:: SET EXERCISE ::
Return every line in the items below that contains the word "axis". Case counts.

:: RECORDED DATA ::
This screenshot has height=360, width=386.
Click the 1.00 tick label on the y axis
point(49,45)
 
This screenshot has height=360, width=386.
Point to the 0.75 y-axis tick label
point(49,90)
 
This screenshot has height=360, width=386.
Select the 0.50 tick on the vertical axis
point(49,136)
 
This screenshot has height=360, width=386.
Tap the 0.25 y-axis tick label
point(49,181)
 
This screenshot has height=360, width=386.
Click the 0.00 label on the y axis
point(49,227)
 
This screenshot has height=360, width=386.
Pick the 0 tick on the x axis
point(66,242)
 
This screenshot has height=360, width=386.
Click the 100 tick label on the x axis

--

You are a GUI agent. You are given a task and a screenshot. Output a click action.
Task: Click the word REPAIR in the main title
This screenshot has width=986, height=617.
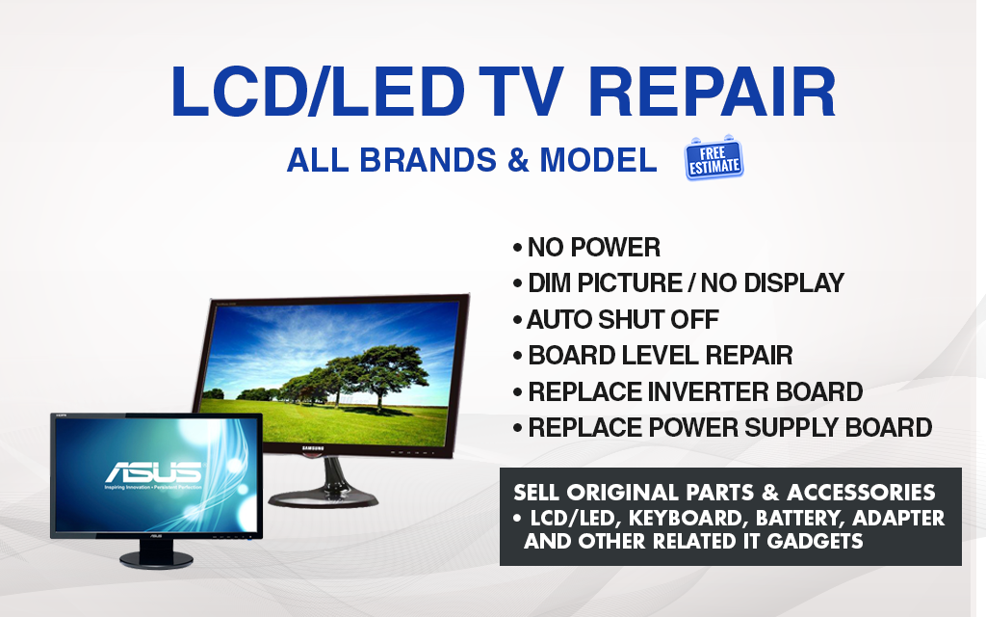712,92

==

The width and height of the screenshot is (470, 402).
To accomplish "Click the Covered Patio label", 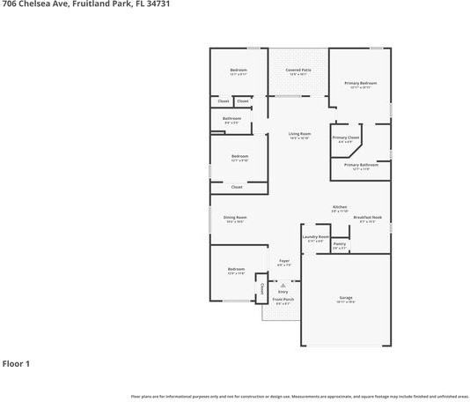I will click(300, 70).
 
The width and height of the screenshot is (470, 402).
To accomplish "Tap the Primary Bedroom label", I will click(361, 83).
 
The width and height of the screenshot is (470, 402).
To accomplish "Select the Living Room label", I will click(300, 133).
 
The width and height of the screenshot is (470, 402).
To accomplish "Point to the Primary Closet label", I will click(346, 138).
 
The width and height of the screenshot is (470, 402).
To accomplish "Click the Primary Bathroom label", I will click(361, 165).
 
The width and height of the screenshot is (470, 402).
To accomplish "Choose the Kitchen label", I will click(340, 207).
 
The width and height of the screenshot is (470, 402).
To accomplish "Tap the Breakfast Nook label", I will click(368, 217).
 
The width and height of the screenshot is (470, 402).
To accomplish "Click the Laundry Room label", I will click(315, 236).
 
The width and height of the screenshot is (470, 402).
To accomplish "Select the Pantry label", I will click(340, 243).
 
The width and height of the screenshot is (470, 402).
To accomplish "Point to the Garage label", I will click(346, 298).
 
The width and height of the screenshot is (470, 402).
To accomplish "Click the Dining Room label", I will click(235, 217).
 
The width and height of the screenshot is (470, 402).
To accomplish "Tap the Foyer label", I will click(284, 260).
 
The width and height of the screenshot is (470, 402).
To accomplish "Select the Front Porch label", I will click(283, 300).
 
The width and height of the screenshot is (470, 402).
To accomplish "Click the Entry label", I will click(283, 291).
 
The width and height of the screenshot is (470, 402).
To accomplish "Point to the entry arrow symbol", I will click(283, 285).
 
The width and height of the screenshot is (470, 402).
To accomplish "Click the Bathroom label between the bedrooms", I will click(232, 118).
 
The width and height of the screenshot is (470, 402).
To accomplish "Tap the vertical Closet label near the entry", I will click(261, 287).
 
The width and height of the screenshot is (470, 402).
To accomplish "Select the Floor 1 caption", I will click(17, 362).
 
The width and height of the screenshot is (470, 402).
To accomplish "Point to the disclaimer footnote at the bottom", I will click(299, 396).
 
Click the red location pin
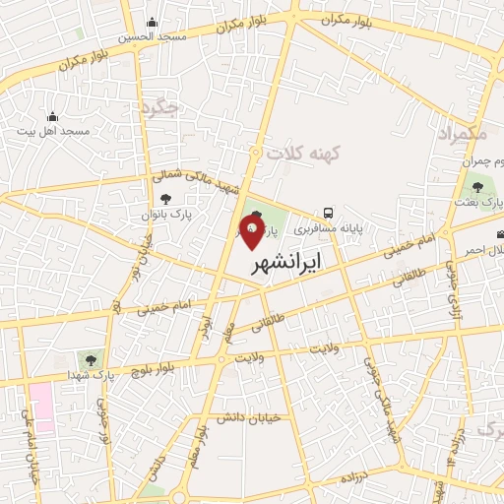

:: EXPECTED ANSWER ::
Click the 1.00 tick label on the y axis
Point to the 0.75 y-axis tick label
Select the 0.50 tick on the vertical axis
Tap the 0.25 y-axis tick label
Click the 0.00 label on the y axis
Pick the 0 tick on the x axis
Click the 100 tick label on the x axis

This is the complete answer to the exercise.